| GOAL OF THE EXERCISE |
Copy the part of the listing that starts with the line containing "Click the red club crest on the jacket" and ends with the line containing "Action: (541, 129)", both lines included, as a numbered list, skipping any blank lines.

Collected data:
○ ○ ○ ○
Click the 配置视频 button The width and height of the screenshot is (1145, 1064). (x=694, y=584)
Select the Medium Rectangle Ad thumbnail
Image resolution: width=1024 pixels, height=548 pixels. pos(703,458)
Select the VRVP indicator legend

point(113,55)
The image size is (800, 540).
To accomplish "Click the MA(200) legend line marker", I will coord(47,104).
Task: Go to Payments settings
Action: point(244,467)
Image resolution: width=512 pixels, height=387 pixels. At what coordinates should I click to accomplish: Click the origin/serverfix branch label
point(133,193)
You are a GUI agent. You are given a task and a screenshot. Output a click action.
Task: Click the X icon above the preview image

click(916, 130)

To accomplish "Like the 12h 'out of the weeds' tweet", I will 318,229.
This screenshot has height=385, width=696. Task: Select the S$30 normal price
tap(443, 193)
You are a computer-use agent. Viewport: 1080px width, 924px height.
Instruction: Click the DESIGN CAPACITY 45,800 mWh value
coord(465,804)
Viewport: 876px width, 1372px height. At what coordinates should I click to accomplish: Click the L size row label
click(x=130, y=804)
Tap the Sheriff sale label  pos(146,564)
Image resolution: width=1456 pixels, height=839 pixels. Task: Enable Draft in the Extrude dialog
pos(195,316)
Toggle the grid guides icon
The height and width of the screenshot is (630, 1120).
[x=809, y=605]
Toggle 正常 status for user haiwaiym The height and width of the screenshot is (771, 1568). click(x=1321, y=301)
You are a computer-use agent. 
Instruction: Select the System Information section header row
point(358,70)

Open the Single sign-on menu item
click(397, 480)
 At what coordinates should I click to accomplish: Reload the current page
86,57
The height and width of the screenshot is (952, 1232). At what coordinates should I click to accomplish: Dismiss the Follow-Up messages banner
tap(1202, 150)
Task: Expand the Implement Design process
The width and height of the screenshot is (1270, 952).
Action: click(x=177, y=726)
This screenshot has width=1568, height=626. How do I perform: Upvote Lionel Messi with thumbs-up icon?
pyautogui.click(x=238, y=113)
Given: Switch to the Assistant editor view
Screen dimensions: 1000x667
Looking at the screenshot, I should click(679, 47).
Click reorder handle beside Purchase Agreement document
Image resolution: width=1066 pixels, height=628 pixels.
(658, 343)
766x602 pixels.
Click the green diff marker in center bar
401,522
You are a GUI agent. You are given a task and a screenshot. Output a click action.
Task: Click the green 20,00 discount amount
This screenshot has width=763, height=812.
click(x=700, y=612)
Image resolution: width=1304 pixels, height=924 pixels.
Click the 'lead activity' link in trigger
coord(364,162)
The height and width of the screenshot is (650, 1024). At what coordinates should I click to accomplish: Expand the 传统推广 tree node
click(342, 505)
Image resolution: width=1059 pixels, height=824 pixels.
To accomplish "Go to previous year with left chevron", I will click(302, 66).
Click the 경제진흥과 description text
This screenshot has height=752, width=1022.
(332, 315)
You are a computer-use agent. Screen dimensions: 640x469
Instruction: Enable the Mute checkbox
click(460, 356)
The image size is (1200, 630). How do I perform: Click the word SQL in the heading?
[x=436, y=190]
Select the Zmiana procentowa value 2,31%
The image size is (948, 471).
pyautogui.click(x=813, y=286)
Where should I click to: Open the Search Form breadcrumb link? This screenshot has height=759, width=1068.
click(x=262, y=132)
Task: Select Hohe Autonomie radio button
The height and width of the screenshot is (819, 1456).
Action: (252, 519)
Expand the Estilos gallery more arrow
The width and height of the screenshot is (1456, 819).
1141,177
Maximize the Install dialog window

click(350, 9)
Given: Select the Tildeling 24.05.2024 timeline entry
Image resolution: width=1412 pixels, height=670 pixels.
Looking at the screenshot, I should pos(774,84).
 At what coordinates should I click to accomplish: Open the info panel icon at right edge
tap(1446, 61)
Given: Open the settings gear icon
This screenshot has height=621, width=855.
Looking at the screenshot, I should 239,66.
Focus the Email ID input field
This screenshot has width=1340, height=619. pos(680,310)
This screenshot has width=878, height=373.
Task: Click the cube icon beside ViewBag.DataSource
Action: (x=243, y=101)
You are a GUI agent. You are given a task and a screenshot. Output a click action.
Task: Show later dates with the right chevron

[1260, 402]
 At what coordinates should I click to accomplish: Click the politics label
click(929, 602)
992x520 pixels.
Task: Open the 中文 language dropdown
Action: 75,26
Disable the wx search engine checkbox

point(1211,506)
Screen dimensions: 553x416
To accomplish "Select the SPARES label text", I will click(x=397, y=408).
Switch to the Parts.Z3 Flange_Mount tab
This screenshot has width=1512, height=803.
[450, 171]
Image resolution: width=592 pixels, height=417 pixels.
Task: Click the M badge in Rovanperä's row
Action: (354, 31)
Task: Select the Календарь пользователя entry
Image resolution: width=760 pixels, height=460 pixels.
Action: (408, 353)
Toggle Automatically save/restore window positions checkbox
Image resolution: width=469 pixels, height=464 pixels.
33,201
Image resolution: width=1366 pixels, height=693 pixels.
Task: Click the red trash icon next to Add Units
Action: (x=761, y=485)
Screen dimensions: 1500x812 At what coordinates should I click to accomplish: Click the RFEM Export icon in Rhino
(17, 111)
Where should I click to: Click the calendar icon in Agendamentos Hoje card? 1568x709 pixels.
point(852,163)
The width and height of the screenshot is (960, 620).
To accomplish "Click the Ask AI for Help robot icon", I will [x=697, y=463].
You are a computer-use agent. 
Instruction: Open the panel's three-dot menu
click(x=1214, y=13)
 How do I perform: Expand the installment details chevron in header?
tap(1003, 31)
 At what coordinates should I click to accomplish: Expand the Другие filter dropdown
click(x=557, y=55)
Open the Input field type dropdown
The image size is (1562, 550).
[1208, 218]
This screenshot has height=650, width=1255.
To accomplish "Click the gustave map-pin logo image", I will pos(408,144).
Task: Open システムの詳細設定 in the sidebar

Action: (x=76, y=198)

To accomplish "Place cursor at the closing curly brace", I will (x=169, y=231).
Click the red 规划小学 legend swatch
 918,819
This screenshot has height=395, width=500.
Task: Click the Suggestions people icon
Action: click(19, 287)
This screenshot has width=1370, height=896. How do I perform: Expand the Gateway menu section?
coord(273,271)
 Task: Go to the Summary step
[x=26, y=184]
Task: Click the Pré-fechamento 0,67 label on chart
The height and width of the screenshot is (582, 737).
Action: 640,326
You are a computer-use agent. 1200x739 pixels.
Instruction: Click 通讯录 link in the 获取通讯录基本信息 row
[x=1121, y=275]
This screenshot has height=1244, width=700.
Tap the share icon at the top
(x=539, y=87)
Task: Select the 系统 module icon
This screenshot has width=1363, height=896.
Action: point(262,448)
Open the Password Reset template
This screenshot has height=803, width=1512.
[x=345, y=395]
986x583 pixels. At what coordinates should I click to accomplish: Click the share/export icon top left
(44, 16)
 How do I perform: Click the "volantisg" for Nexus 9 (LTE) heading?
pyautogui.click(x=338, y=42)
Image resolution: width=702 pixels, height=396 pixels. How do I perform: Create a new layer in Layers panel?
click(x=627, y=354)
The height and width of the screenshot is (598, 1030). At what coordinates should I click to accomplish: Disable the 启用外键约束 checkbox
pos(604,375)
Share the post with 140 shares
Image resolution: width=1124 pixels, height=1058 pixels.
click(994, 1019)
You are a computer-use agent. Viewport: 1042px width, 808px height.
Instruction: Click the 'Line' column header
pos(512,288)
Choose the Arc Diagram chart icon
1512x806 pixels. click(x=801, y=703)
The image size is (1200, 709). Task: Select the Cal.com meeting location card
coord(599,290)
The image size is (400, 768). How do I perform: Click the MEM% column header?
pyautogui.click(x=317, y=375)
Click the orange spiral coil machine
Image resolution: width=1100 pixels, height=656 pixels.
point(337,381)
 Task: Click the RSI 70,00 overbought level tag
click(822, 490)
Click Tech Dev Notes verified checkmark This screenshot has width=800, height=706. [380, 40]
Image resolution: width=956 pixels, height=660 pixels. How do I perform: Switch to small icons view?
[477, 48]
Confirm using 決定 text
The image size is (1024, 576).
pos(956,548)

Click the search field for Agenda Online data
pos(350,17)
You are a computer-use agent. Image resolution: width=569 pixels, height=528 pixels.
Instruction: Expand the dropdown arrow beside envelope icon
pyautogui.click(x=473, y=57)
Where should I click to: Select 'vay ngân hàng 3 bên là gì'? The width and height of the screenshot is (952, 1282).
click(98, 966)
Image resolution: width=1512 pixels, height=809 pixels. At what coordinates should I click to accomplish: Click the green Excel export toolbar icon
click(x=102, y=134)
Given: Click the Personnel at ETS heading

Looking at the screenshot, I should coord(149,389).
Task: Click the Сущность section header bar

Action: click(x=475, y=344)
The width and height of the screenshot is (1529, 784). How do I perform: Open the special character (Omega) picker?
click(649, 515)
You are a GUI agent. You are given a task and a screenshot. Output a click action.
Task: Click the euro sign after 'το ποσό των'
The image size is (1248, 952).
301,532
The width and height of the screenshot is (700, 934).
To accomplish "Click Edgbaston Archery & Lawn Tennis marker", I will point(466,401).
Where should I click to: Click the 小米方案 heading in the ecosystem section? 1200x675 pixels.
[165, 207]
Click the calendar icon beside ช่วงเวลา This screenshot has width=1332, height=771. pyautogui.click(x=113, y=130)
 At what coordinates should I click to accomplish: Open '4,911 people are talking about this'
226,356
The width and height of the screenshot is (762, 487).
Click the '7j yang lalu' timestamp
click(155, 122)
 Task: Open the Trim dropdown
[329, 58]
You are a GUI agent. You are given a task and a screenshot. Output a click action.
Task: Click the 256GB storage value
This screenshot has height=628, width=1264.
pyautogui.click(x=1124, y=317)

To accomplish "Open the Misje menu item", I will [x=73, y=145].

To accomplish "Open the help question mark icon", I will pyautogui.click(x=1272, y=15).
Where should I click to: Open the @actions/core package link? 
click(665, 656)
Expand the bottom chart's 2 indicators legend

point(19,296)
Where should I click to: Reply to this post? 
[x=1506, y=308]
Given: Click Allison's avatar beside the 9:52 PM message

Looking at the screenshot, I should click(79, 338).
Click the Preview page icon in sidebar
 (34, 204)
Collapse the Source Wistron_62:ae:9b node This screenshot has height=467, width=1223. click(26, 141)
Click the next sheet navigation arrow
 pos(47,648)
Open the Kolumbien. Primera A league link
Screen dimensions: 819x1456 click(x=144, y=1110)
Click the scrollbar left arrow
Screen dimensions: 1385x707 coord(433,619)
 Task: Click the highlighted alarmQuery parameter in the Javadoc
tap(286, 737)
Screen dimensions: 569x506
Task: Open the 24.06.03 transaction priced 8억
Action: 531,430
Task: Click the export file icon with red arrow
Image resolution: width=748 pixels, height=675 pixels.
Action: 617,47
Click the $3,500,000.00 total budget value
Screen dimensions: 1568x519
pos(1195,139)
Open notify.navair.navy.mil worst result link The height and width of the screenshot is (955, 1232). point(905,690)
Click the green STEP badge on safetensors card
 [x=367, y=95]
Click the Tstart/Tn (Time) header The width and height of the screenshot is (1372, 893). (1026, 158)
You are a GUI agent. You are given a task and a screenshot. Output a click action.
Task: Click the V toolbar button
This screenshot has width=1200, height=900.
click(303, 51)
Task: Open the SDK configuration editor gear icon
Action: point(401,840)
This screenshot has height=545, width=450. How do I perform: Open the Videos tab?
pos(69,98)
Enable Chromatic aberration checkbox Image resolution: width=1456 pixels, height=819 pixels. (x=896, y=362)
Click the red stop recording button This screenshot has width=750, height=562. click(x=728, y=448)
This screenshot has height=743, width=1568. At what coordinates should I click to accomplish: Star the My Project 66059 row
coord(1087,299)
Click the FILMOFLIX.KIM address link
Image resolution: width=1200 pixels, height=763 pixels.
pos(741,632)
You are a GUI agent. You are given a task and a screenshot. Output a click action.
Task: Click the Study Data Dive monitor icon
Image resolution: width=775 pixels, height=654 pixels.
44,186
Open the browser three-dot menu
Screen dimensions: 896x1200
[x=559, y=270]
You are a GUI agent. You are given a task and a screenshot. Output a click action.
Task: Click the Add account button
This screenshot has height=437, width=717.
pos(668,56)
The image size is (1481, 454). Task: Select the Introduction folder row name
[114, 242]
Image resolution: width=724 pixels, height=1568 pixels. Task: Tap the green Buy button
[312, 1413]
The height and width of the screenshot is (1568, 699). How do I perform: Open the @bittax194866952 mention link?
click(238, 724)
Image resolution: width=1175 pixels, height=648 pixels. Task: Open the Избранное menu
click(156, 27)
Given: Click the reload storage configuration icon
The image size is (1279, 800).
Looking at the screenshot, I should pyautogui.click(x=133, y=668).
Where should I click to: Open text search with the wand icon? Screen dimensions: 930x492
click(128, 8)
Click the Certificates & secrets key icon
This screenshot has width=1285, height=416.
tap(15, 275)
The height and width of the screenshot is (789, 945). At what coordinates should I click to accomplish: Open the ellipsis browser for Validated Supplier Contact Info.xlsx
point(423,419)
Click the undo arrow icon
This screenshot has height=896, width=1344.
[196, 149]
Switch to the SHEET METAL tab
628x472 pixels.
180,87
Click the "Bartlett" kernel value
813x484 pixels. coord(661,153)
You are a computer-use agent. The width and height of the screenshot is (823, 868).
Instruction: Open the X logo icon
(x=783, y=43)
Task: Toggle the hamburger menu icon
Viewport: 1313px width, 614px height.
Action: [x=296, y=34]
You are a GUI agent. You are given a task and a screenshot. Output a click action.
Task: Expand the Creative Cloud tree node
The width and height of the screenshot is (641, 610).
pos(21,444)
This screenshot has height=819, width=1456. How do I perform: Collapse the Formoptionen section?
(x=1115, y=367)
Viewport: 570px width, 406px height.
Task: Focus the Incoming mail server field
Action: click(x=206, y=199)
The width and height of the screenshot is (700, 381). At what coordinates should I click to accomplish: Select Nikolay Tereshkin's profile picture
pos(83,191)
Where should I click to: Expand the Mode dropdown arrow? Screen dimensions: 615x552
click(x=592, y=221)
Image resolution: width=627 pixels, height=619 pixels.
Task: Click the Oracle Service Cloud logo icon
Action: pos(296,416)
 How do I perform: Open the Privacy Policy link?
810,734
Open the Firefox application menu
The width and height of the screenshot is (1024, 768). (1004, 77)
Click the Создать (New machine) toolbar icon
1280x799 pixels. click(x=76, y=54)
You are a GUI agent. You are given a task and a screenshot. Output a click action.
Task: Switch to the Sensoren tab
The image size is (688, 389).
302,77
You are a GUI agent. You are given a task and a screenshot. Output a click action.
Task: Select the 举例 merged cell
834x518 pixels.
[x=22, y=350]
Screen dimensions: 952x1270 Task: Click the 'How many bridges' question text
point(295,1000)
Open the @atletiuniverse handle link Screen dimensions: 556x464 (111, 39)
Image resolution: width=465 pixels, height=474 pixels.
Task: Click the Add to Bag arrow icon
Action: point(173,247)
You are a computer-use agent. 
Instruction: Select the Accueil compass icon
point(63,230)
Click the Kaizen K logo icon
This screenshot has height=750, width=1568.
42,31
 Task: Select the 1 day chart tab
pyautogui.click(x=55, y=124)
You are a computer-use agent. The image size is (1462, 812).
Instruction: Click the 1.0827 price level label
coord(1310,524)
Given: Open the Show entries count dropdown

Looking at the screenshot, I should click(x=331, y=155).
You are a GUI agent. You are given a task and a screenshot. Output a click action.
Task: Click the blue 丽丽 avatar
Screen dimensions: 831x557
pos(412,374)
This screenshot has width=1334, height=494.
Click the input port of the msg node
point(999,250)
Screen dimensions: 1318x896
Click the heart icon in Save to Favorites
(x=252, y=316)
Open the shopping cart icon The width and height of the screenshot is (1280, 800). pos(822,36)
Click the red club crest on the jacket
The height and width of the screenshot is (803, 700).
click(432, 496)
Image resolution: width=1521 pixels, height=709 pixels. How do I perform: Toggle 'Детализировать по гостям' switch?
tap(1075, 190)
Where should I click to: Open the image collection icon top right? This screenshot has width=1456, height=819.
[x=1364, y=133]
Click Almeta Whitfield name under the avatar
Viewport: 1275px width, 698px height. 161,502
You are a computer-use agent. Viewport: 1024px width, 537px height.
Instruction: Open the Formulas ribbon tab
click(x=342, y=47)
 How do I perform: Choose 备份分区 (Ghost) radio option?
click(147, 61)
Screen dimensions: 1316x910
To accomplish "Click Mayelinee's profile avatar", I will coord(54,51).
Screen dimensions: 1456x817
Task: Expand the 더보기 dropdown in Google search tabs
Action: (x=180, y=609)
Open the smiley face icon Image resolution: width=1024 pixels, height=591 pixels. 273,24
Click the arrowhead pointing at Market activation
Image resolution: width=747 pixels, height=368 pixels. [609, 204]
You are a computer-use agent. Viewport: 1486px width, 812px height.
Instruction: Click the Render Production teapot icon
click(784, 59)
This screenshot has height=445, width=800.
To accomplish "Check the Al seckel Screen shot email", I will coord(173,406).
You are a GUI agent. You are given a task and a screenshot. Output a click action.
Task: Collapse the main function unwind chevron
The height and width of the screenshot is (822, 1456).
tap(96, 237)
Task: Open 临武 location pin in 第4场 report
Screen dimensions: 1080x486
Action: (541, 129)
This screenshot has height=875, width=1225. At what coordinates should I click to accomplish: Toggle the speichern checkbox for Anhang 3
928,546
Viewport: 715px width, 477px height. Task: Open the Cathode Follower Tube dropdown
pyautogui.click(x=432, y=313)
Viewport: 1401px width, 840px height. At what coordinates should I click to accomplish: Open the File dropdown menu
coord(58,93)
○ ○ ○ ○
| EXERCISE SOLUTION |
1. Click the red club crest on the jacket
2. The height and width of the screenshot is (803, 700).
3. click(432, 496)
4. Image resolution: width=1521 pixels, height=709 pixels. How do I perform: Toggle 'Детализировать по гостям' switch?
5. tap(1075, 190)
6. Where should I click to: Open the image collection icon top right? This screenshot has width=1456, height=819.
7. [x=1364, y=133]
8. Click Almeta Whitfield name under the avatar
9. Viewport: 1275px width, 698px height. 161,502
10. You are a computer-use agent. Viewport: 1024px width, 537px height.
11. Instruction: Open the Formulas ribbon tab
12. click(x=342, y=47)
13.  How do I perform: Choose 备份分区 (Ghost) radio option?
14. click(147, 61)
15. Screen dimensions: 1316x910
16. To accomplish "Click Mayelinee's profile avatar", I will coord(54,51).
17. Screen dimensions: 1456x817
18. Task: Expand the 더보기 dropdown in Google search tabs
19. Action: (x=180, y=609)
20. Open the smiley face icon Image resolution: width=1024 pixels, height=591 pixels. 273,24
21. Click the arrowhead pointing at Market activation
22. Image resolution: width=747 pixels, height=368 pixels. [609, 204]
23. You are a computer-use agent. Viewport: 1486px width, 812px height.
24. Instruction: Click the Render Production teapot icon
25. click(784, 59)
26. This screenshot has height=445, width=800.
27. To accomplish "Check the Al seckel Screen shot email", I will coord(173,406).
28. You are a GUI agent. You are given a task and a screenshot. Output a click action.
29. Task: Collapse the main function unwind chevron
30. The height and width of the screenshot is (822, 1456).
31. tap(96, 237)
32. Task: Open 临武 location pin in 第4场 report
33. Screen dimensions: 1080x486
34. Action: (541, 129)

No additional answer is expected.